A Standard Operating Procedure (SOP) defines how we operate — the procedures your team follows to meet the requirements set by your Policies. SOPs are the second tier of BFF’s controlled documents:

TierAnswersExample
PolicyWhat we require and whyInformation Security Policy
SOPHow we operate to meet itAccess Review Procedure
Work InstructionExactly how to executeRevoke a Departing User’s Access
TrainingHow people learn itSecurity Onboarding

Keep the “what and why” in Policies, and the step-by-step “exactly how” in Work Instructions — SOPs are the operating procedures in between.

Creating an SOP

  1. Navigate to SOPs in the sidebar (under the Docs group)
  2. Click “New SOP”
  3. Fill in the fields:
    • Title — a clear, descriptive name
    • Content — the procedure itself
    • External URL (optional) — link out if the source of truth lives elsewhere
  4. Save — new SOPs start in Draft status

The Lifecycle

StatusMeaning
DraftBeing written or revised — not yet in force
In ReviewSubmitted and awaiting approval
PublishedThe current, in-force version
ArchivedRetired; history preserved

From a Draft, click “Submit for Review” to route it for approval (or “Publish” directly).
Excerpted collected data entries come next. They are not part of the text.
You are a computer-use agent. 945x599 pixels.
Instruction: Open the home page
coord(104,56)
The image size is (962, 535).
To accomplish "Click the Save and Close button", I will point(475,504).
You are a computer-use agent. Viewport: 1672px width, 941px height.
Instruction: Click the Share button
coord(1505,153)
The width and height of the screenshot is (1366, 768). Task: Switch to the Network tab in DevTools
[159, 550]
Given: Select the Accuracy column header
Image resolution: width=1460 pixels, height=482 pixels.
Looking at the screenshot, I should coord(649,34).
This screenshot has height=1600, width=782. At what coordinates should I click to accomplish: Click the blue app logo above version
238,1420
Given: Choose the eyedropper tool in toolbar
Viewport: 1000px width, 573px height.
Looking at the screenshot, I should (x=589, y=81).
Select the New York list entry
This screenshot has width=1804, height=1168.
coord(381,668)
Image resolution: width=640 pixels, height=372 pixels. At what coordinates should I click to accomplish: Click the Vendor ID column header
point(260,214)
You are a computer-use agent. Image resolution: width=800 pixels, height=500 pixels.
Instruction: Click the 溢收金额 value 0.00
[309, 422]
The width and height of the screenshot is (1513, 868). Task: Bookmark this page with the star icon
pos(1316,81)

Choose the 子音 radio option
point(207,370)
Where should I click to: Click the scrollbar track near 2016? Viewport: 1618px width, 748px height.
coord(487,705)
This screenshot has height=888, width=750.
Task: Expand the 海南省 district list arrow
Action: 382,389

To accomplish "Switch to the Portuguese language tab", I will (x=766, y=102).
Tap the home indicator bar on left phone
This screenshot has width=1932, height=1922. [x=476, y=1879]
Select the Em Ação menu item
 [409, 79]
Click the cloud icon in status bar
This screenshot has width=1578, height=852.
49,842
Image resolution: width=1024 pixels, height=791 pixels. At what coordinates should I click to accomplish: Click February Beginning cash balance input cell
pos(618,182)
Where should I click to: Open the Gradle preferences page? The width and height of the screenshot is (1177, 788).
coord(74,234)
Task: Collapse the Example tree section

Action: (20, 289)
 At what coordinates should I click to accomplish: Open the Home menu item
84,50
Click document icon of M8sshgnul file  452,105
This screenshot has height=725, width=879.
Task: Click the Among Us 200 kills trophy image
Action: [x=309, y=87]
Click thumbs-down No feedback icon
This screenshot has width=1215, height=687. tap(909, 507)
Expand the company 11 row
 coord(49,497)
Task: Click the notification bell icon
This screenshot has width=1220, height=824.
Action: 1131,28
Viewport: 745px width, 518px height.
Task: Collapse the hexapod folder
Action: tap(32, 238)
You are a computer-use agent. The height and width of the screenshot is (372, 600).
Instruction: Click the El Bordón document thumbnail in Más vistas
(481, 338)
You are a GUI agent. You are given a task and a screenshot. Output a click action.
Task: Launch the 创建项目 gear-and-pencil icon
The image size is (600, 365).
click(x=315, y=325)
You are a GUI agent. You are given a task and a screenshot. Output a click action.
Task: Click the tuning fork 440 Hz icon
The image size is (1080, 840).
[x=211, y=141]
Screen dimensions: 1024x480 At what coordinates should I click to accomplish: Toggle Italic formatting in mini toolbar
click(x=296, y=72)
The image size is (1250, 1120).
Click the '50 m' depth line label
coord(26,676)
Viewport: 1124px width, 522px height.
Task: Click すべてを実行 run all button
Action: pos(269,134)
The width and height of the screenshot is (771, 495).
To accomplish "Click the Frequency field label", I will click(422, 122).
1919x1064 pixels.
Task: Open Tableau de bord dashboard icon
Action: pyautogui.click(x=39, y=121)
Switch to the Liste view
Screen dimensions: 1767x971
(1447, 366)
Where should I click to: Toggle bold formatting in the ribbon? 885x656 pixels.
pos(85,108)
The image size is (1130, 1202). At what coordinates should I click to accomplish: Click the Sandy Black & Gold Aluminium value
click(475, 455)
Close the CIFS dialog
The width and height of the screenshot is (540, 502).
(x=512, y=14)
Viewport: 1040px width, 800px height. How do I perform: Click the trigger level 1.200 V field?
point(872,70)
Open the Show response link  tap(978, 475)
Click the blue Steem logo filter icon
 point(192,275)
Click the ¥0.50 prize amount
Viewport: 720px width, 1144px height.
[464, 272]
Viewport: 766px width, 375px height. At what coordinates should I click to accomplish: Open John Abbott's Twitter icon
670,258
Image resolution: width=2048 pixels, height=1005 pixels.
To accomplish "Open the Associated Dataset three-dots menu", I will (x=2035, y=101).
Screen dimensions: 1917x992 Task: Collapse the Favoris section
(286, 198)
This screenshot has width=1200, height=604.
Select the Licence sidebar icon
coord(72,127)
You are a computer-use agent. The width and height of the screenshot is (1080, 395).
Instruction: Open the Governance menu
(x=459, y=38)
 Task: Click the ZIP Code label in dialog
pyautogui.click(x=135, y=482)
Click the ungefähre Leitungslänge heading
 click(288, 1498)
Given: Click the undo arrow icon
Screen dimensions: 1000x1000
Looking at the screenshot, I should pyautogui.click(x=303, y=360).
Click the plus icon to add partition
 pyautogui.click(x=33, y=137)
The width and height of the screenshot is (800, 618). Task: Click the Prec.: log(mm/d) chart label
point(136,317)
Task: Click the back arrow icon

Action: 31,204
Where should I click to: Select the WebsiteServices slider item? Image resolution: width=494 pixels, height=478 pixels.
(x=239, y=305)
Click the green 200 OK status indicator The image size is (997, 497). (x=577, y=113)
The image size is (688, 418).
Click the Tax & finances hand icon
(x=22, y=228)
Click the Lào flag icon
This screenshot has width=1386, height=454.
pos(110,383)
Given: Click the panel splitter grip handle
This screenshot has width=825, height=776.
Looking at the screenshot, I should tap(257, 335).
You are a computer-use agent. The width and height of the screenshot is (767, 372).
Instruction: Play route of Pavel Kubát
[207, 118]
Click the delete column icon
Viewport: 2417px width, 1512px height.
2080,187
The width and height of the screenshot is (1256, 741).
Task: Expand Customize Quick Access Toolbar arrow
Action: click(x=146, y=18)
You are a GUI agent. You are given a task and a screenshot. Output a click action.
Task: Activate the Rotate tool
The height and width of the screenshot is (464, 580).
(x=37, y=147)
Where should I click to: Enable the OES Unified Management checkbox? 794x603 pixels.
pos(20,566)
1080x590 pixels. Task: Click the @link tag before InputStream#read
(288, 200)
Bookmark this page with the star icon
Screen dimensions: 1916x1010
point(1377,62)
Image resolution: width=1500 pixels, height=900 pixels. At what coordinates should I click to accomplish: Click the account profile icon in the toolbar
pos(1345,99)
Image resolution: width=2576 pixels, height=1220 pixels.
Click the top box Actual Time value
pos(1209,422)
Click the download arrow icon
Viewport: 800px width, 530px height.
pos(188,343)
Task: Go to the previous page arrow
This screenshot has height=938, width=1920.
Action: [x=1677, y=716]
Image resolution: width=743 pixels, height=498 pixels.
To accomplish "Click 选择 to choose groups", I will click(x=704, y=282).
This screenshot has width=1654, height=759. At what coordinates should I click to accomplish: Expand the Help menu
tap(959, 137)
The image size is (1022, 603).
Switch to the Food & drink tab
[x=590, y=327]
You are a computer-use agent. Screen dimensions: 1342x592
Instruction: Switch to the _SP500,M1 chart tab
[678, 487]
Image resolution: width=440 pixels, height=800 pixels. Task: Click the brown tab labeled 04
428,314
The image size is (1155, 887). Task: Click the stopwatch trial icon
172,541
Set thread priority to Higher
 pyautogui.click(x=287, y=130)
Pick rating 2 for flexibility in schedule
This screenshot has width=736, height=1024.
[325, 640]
An SOP In Review shows an “Approve & Publish” button for the approver. Publishing bumps the version number and snapshots it in Version History.

Editing a Published SOP

Any edit to a published SOP takes it back to Draft — you’ll provide a Change Summary, and the revision goes back through review before it can be published again. Publishing the new version triggers Change Impact Analysis: owners of linked documents are alerted, assignees of linked tasks are notified, and stale Required Reading acknowledgements are flagged for re-acknowledgement.

Who Governs an SOP

There’s no per-document “Permissions” field — governance comes from document role assignments. Click “Manage Roles” on the SOP to assign an Owner, Author, Reviewer, Approver, and Readers. These roles are independent of company permissions: a regular member can own or approve a specific SOP. See Document Roles and Lifecycle in the Document Control section.

Best Practices

  • Write SOPs in clear, concise language
  • Keep governing rules in the Policy tier and execution detail in Work Instructions
  • Use Links to connect each SOP to the Policy it implements and the Work Instructions that execute it
  • Assign a clear Owner before publishing — that’s who gets change-impact alerts

Tip: Use Assign Reading to make a published SOP required reading for the team — readers e-sign against the current version, and you get a completion report.